++++ Records to process

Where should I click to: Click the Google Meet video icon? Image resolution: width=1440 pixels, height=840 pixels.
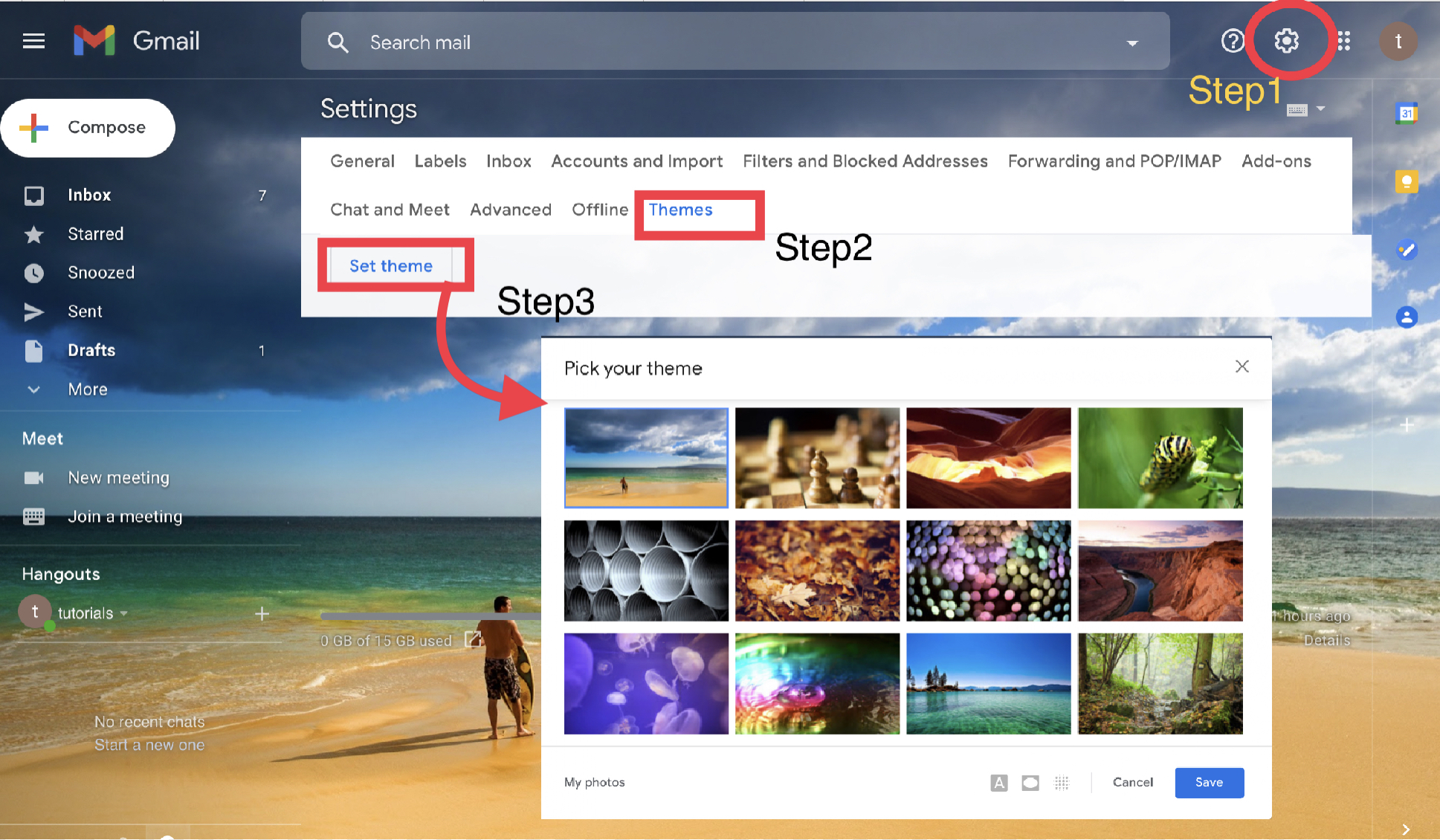(x=34, y=478)
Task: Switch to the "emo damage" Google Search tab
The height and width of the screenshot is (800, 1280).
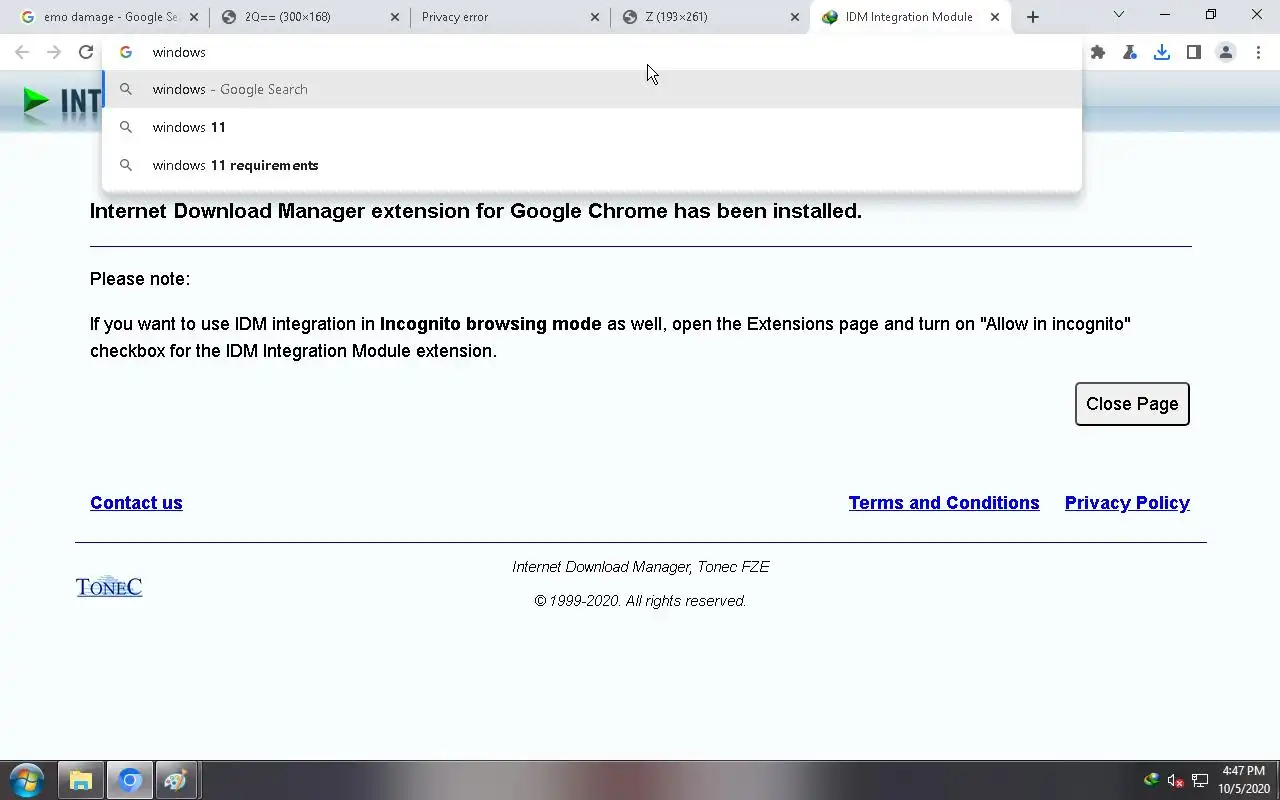Action: point(105,17)
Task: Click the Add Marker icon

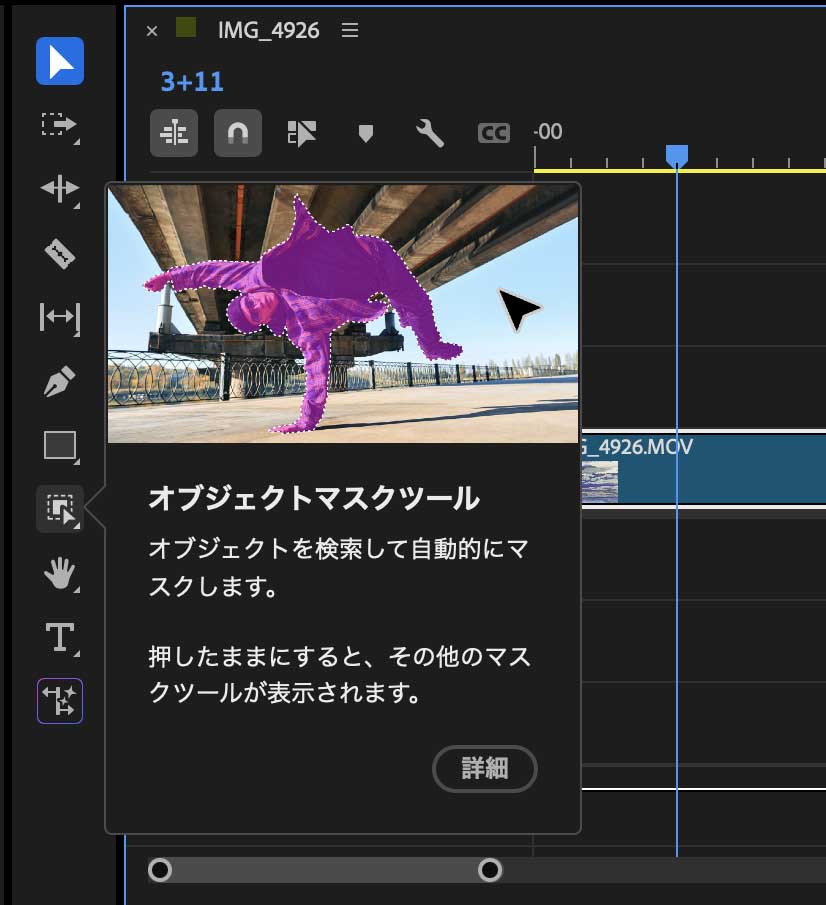Action: [364, 133]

++++++++

=== Problem statement ===
Without the pictures, transcribe the lines from the one containing "Task: Switch to" through the end of the data, exactly and only those.

=== Answer section ===
Task: Switch to the "emo damage" Google Search tab
The height and width of the screenshot is (800, 1280).
Action: point(105,17)
Task: Click the Add Marker icon

Action: [364, 133]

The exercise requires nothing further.